Supplied entries:

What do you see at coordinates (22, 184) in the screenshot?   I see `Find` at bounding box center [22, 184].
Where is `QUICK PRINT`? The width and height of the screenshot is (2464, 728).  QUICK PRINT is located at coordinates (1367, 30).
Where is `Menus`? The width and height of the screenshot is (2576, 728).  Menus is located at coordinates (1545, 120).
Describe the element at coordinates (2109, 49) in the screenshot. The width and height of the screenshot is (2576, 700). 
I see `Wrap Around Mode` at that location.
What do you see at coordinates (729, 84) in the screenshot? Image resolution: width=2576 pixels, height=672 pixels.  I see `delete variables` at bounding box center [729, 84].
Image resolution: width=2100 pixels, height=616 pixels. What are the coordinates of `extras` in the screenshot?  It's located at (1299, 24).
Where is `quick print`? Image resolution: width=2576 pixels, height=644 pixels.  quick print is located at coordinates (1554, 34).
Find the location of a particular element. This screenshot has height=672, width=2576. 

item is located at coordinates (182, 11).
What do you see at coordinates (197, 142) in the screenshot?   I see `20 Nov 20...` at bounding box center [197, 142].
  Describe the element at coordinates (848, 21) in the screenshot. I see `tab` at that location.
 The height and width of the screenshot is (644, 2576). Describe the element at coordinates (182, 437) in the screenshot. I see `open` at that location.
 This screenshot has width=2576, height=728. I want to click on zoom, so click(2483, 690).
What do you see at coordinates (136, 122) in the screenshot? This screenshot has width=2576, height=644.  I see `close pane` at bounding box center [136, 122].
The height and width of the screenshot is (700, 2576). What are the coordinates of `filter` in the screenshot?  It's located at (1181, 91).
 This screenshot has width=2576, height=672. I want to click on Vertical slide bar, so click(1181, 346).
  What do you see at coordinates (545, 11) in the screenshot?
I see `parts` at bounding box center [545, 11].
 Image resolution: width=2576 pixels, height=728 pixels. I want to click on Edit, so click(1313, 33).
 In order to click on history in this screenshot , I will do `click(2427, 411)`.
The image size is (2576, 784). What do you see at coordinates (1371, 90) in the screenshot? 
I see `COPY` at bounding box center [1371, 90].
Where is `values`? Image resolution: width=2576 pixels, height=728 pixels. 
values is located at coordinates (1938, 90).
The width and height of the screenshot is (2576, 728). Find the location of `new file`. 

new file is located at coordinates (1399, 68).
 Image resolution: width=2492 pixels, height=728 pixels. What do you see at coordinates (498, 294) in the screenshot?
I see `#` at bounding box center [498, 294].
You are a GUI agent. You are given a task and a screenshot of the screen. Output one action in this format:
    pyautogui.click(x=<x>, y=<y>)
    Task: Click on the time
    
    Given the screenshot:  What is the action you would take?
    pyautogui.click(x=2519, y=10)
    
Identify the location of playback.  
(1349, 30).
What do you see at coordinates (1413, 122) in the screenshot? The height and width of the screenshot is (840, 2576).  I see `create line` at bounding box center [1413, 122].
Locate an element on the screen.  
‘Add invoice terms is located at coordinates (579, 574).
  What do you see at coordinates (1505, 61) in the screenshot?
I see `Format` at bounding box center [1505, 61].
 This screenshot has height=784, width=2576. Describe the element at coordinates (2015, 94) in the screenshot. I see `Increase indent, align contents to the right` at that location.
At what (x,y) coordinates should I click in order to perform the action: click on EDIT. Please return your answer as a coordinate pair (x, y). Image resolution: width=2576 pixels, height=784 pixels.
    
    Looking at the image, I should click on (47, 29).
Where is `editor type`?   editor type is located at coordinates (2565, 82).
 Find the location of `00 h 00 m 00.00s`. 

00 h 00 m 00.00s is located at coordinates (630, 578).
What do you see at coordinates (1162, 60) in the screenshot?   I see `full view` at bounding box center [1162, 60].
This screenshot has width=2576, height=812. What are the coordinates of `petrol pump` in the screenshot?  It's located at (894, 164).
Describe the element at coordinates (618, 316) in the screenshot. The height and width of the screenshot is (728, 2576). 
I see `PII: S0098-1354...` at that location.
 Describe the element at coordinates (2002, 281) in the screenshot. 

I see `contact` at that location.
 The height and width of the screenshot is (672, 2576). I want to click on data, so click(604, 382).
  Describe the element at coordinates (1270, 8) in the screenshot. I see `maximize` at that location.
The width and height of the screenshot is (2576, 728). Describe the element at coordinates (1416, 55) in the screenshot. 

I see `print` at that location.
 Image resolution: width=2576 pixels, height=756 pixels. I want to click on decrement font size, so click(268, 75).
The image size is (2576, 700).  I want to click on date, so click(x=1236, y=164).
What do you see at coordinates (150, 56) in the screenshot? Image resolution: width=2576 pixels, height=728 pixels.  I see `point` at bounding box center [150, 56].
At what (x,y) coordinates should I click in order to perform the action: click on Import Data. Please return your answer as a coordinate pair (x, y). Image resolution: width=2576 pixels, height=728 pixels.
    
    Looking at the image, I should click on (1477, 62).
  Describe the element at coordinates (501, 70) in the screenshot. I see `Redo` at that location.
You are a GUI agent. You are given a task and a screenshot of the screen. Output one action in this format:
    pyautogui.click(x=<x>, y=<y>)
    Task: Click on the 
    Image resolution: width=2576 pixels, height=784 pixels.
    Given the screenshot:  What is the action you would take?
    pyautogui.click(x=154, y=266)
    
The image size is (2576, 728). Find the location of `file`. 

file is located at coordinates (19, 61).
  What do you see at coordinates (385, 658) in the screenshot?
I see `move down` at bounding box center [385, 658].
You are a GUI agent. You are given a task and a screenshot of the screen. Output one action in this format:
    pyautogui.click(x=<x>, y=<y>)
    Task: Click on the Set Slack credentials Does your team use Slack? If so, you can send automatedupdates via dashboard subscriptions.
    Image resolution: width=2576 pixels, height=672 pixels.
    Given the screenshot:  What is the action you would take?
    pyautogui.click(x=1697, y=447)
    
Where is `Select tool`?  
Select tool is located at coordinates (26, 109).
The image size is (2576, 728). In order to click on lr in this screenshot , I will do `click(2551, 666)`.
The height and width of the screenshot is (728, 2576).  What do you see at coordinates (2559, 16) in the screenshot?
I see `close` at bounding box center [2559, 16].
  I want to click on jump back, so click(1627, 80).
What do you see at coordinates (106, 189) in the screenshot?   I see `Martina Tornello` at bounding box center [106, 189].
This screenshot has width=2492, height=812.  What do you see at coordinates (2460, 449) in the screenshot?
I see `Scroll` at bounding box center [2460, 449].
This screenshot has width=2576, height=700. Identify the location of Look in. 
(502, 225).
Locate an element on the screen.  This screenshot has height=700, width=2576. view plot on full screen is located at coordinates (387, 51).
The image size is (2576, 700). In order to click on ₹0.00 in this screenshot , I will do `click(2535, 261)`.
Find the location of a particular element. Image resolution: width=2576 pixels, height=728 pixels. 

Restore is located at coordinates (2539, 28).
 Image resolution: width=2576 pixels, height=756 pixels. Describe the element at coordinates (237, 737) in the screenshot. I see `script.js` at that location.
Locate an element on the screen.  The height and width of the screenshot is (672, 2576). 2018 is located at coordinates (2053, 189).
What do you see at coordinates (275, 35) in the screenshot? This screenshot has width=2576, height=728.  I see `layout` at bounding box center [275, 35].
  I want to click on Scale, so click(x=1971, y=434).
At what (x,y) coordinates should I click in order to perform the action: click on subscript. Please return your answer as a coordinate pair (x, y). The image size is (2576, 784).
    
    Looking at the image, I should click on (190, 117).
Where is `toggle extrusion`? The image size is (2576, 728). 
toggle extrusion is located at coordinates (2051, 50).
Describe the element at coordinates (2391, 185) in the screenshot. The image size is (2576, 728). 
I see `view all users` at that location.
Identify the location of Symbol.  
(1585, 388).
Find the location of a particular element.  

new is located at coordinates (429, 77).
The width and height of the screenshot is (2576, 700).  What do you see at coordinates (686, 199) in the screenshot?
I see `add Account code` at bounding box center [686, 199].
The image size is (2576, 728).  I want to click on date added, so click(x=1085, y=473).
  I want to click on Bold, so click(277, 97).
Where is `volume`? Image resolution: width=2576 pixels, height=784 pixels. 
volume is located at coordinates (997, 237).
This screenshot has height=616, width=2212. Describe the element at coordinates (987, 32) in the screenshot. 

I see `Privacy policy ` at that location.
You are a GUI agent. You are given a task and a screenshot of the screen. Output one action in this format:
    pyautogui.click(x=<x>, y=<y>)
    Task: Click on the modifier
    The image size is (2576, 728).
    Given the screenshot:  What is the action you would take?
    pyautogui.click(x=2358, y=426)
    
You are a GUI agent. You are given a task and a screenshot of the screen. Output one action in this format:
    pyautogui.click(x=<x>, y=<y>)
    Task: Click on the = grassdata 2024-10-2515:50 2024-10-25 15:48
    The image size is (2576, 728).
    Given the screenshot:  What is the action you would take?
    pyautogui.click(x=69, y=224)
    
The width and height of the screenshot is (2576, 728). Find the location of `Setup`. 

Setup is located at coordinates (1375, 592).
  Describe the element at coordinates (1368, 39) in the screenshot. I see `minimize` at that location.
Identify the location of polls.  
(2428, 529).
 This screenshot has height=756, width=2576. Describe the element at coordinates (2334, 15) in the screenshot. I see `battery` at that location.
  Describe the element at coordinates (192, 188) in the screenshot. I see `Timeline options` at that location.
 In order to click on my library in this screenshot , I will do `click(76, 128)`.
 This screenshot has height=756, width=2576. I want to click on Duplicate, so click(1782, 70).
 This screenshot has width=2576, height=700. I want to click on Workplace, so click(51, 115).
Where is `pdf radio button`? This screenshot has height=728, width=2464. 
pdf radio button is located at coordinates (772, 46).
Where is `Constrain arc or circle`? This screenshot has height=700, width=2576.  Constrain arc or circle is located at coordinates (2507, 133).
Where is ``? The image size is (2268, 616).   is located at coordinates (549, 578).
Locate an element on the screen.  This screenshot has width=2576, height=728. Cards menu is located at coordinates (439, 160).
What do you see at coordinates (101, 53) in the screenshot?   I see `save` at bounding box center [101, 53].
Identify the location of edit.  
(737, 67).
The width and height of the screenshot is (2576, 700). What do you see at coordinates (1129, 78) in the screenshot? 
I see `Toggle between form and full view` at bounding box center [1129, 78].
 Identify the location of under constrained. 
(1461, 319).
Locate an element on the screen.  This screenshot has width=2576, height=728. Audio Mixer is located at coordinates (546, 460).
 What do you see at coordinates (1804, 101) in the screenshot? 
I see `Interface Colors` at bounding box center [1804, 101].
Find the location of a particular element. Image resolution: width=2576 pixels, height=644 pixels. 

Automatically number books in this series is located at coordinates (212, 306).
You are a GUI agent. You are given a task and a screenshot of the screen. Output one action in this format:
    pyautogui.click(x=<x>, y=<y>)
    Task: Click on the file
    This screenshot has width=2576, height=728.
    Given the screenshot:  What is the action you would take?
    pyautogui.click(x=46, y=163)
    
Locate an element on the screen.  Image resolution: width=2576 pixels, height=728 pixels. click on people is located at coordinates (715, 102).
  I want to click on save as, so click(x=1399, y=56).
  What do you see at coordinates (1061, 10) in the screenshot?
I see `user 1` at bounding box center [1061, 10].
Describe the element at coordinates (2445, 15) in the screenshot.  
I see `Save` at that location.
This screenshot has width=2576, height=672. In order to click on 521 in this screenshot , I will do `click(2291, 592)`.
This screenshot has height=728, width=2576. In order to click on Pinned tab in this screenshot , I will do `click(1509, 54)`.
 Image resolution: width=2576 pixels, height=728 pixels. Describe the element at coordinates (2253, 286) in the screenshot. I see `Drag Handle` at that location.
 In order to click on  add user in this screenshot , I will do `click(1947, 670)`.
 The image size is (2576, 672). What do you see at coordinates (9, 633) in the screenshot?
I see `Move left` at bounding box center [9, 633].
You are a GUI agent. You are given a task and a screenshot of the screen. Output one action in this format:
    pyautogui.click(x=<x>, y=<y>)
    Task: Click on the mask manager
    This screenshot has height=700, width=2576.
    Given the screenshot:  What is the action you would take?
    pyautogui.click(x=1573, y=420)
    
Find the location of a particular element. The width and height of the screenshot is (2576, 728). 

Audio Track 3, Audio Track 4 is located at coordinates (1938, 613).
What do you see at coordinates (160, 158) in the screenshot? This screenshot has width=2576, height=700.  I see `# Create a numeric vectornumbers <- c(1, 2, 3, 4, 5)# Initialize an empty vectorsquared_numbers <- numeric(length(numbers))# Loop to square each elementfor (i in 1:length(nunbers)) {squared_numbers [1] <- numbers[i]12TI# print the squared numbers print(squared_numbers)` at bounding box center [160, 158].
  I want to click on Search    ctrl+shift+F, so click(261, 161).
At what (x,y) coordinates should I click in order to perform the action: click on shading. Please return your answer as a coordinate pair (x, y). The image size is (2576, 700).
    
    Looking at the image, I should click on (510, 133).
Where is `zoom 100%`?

The problem:
Turn the data starting at the line containing "What do you see at coordinates (1413, 122)" and ending at the line containing "coordinates (579, 574)." into a two-column CSV with the headers input and output. Each entry gets its own row: put its text in input and its answer in output, each in one quoted field, with line breaks replaced by spaces.

Task response:
input,output
"What do you see at coordinates (1413, 122) in the screenshot? The height and width of the screenshot is (840, 2576).","I see `create line` at bounding box center [1413, 122]."
"Locate an element on the screen.","‘Add invoice terms is located at coordinates (579, 574)."